Let traffic pass through against block/reject rules using NAT



  • I remember reading this thing in the the pfSense Book about when NAT port forwards would automatically create a reply-to rule overriding the gateway set for that if/dev/alias/etc and therefore allowing it to route the traffic back from where the request came.

    Sort of based on what I think I remember, I have this DMZ of servers that I do not want to connect to the Internet but they do connect freely to other subnets. From outside, a reverse-proxy lets me reach them. If I want select apps on them to reach out I set an outbound proxy per app and not system-wide. On the firewall the rule is set to reject any traffic not going to RFC1918 and... I'm just realizing that doesn't include multicast. Oh well.
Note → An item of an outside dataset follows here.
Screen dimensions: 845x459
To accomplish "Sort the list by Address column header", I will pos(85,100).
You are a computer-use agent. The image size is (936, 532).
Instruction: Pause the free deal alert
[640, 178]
It works. :)

    I'd like to do something like that but with web servers and without proxy servers, would the firewall grant them outbound traffic if traffic (matching port forward rules, of course,) reaches in ? I know not setting a gateway on the servers would achieve just the same but I'd feel a little more at ease if the firewall actively was matching, or in this case, not, traffic, versus the machines just not knowing which way is out. Does that make sense?
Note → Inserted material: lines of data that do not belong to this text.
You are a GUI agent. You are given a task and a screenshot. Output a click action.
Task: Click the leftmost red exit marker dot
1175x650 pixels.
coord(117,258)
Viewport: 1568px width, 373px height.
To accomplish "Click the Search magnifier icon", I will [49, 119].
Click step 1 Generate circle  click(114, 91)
  • Rebel Alliance Global Moderator

    If I understand your question correctly.. Your asking if you can block a servers call to the internet but allow for it to answer in response to something you forwarded.

    Yeah that should work just fine since the return traffic would be allowed by the state created when you forwarded the traffic.. Even if your firewall rule blocks the server from creating its own outbound traffic..



  • That's awesome, there's a lot of little experiments I'm gonna try -- thanks!